§ OBJECTIVE: Return the following entries word for word, keeping every line as it appears.

[START OF STORED DATA]

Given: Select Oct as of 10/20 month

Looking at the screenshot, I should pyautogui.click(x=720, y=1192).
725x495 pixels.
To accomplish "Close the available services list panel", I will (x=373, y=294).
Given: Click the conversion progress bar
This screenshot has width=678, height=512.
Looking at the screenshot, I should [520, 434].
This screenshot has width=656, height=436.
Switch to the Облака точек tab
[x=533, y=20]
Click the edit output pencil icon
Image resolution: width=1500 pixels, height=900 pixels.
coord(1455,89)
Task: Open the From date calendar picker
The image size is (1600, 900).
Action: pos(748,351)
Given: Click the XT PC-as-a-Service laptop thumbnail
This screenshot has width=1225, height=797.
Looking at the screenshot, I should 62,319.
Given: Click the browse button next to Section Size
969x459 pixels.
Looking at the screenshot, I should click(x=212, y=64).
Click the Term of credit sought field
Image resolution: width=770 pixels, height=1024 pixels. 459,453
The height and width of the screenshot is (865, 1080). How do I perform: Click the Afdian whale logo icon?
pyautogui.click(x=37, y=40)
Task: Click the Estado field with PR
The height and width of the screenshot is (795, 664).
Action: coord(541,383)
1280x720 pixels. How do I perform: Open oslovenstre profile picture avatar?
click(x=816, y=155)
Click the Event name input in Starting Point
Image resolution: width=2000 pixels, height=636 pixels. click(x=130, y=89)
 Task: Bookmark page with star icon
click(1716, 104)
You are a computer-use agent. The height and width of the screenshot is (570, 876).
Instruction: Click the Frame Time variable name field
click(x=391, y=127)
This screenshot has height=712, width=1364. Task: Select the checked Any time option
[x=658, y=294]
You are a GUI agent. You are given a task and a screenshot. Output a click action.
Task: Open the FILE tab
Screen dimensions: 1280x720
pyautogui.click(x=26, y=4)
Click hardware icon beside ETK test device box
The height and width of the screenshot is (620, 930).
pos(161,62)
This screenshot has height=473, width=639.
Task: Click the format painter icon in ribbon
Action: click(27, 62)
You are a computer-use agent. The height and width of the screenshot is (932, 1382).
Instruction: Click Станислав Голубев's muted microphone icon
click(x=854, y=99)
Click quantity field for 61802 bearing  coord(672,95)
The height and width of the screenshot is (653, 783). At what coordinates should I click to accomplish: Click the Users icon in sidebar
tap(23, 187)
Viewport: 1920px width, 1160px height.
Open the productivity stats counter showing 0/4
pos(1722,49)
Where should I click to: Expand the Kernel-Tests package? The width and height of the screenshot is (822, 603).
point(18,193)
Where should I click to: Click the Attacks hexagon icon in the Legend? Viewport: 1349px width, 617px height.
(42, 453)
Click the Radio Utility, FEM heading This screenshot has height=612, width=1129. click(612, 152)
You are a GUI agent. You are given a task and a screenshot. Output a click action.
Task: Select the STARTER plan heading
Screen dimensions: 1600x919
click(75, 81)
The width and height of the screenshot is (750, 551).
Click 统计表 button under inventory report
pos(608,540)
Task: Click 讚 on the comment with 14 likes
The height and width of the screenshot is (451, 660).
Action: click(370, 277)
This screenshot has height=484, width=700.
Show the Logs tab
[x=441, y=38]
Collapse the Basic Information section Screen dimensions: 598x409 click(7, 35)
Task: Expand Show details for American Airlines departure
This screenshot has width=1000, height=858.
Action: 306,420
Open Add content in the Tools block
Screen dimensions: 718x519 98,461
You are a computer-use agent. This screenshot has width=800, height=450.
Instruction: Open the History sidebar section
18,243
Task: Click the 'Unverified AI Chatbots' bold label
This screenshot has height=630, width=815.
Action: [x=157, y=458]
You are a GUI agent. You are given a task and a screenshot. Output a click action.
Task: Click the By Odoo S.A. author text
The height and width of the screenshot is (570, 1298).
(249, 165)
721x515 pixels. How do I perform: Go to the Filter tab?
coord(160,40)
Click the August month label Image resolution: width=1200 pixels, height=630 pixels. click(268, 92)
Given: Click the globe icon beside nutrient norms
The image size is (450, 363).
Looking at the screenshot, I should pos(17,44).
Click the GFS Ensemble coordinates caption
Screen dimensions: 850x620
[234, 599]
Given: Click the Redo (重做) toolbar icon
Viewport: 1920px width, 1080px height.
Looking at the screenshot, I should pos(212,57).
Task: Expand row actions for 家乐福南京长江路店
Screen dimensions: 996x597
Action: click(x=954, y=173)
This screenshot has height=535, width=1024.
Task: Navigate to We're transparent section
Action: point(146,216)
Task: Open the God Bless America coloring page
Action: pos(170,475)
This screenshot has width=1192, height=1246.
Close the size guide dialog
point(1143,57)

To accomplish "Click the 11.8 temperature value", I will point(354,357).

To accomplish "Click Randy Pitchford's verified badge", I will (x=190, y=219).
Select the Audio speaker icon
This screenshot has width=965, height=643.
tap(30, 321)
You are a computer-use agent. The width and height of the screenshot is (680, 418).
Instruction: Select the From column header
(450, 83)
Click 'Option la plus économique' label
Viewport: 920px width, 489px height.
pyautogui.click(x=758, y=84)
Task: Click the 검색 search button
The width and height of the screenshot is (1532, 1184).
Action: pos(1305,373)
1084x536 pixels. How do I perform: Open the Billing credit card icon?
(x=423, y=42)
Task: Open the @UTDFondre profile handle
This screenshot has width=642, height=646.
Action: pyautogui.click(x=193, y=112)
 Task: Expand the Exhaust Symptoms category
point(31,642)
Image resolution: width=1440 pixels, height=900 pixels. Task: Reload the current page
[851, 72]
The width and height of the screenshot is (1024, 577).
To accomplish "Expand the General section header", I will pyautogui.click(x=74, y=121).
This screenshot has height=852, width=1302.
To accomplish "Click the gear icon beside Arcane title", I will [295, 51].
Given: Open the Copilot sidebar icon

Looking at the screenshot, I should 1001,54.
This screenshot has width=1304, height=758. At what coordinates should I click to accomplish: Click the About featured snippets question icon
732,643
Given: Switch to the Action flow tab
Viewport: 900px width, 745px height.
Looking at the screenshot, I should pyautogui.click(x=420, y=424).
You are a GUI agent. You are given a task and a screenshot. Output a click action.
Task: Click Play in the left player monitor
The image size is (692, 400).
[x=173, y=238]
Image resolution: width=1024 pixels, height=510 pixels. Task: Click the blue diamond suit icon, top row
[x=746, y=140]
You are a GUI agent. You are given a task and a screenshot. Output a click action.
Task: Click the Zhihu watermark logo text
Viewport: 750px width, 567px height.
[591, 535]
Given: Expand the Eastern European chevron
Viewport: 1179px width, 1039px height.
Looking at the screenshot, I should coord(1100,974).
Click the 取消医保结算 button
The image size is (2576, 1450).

[END OF STORED DATA]

§ SOLUTION FOR THIS PROBLEM:
Given: Select Oct as of 10/20 month

Looking at the screenshot, I should pyautogui.click(x=720, y=1192).
725x495 pixels.
To accomplish "Close the available services list panel", I will (x=373, y=294).
Given: Click the conversion progress bar
This screenshot has width=678, height=512.
Looking at the screenshot, I should [520, 434].
This screenshot has width=656, height=436.
Switch to the Облака точек tab
[x=533, y=20]
Click the edit output pencil icon
Image resolution: width=1500 pixels, height=900 pixels.
coord(1455,89)
Task: Open the From date calendar picker
The image size is (1600, 900).
Action: pos(748,351)
Given: Click the XT PC-as-a-Service laptop thumbnail
This screenshot has width=1225, height=797.
Looking at the screenshot, I should 62,319.
Given: Click the browse button next to Section Size
969x459 pixels.
Looking at the screenshot, I should click(x=212, y=64).
Click the Term of credit sought field
Image resolution: width=770 pixels, height=1024 pixels. 459,453
The height and width of the screenshot is (865, 1080). How do I perform: Click the Afdian whale logo icon?
pyautogui.click(x=37, y=40)
Task: Click the Estado field with PR
The height and width of the screenshot is (795, 664).
Action: coord(541,383)
1280x720 pixels. How do I perform: Open oslovenstre profile picture avatar?
click(x=816, y=155)
Click the Event name input in Starting Point
Image resolution: width=2000 pixels, height=636 pixels. click(x=130, y=89)
 Task: Bookmark page with star icon
click(1716, 104)
You are a computer-use agent. The height and width of the screenshot is (570, 876).
Instruction: Click the Frame Time variable name field
click(x=391, y=127)
This screenshot has height=712, width=1364. Task: Select the checked Any time option
[x=658, y=294]
You are a GUI agent. You are given a task and a screenshot. Output a click action.
Task: Open the FILE tab
Screen dimensions: 1280x720
pyautogui.click(x=26, y=4)
Click hardware icon beside ETK test device box
The height and width of the screenshot is (620, 930).
pos(161,62)
This screenshot has height=473, width=639.
Task: Click the format painter icon in ribbon
Action: click(27, 62)
You are a computer-use agent. The height and width of the screenshot is (932, 1382).
Instruction: Click Станислав Голубев's muted microphone icon
click(x=854, y=99)
Click quantity field for 61802 bearing  coord(672,95)
The height and width of the screenshot is (653, 783). At what coordinates should I click to accomplish: Click the Users icon in sidebar
tap(23, 187)
Viewport: 1920px width, 1160px height.
Open the productivity stats counter showing 0/4
pos(1722,49)
Where should I click to: Expand the Kernel-Tests package? The width and height of the screenshot is (822, 603).
point(18,193)
Where should I click to: Click the Attacks hexagon icon in the Legend? Viewport: 1349px width, 617px height.
(42, 453)
Click the Radio Utility, FEM heading This screenshot has height=612, width=1129. click(612, 152)
You are a GUI agent. You are given a task and a screenshot. Output a click action.
Task: Select the STARTER plan heading
Screen dimensions: 1600x919
click(75, 81)
The width and height of the screenshot is (750, 551).
Click 统计表 button under inventory report
pos(608,540)
Task: Click 讚 on the comment with 14 likes
The height and width of the screenshot is (451, 660).
Action: click(370, 277)
This screenshot has height=484, width=700.
Show the Logs tab
[x=441, y=38]
Collapse the Basic Information section Screen dimensions: 598x409 click(7, 35)
Task: Expand Show details for American Airlines departure
This screenshot has width=1000, height=858.
Action: 306,420
Open Add content in the Tools block
Screen dimensions: 718x519 98,461
You are a computer-use agent. This screenshot has width=800, height=450.
Instruction: Open the History sidebar section
18,243
Task: Click the 'Unverified AI Chatbots' bold label
This screenshot has height=630, width=815.
Action: [x=157, y=458]
You are a GUI agent. You are given a task and a screenshot. Output a click action.
Task: Click the By Odoo S.A. author text
The height and width of the screenshot is (570, 1298).
(249, 165)
721x515 pixels. How do I perform: Go to the Filter tab?
coord(160,40)
Click the August month label Image resolution: width=1200 pixels, height=630 pixels. click(268, 92)
Given: Click the globe icon beside nutrient norms
The image size is (450, 363).
Looking at the screenshot, I should pos(17,44).
Click the GFS Ensemble coordinates caption
Screen dimensions: 850x620
[234, 599]
Given: Click the Redo (重做) toolbar icon
Viewport: 1920px width, 1080px height.
Looking at the screenshot, I should pos(212,57).
Task: Expand row actions for 家乐福南京长江路店
Screen dimensions: 996x597
Action: click(x=954, y=173)
This screenshot has height=535, width=1024.
Task: Navigate to We're transparent section
Action: point(146,216)
Task: Open the God Bless America coloring page
Action: pos(170,475)
This screenshot has width=1192, height=1246.
Close the size guide dialog
point(1143,57)

To accomplish "Click the 11.8 temperature value", I will point(354,357).

To accomplish "Click Randy Pitchford's verified badge", I will (x=190, y=219).
Select the Audio speaker icon
This screenshot has width=965, height=643.
tap(30, 321)
You are a computer-use agent. The width and height of the screenshot is (680, 418).
Instruction: Select the From column header
(450, 83)
Click 'Option la plus économique' label
Viewport: 920px width, 489px height.
pyautogui.click(x=758, y=84)
Task: Click the 검색 search button
The width and height of the screenshot is (1532, 1184).
Action: pos(1305,373)
1084x536 pixels. How do I perform: Open the Billing credit card icon?
(x=423, y=42)
Task: Open the @UTDFondre profile handle
This screenshot has width=642, height=646.
Action: pyautogui.click(x=193, y=112)
 Task: Expand the Exhaust Symptoms category
point(31,642)
Image resolution: width=1440 pixels, height=900 pixels. Task: Reload the current page
[851, 72]
The width and height of the screenshot is (1024, 577).
To accomplish "Expand the General section header", I will pyautogui.click(x=74, y=121).
This screenshot has height=852, width=1302.
To accomplish "Click the gear icon beside Arcane title", I will [295, 51].
Given: Open the Copilot sidebar icon

Looking at the screenshot, I should 1001,54.
This screenshot has width=1304, height=758. At what coordinates should I click to accomplish: Click the About featured snippets question icon
732,643
Given: Switch to the Action flow tab
Viewport: 900px width, 745px height.
Looking at the screenshot, I should pyautogui.click(x=420, y=424).
You are a GUI agent. You are given a task and a screenshot. Output a click action.
Task: Click Play in the left player monitor
The image size is (692, 400).
[x=173, y=238]
Image resolution: width=1024 pixels, height=510 pixels. Task: Click the blue diamond suit icon, top row
[x=746, y=140]
You are a GUI agent. You are given a task and a screenshot. Output a click action.
Task: Click the Zhihu watermark logo text
Viewport: 750px width, 567px height.
[591, 535]
Given: Expand the Eastern European chevron
Viewport: 1179px width, 1039px height.
Looking at the screenshot, I should coord(1100,974).
Click the 取消医保结算 button
The image size is (2576, 1450).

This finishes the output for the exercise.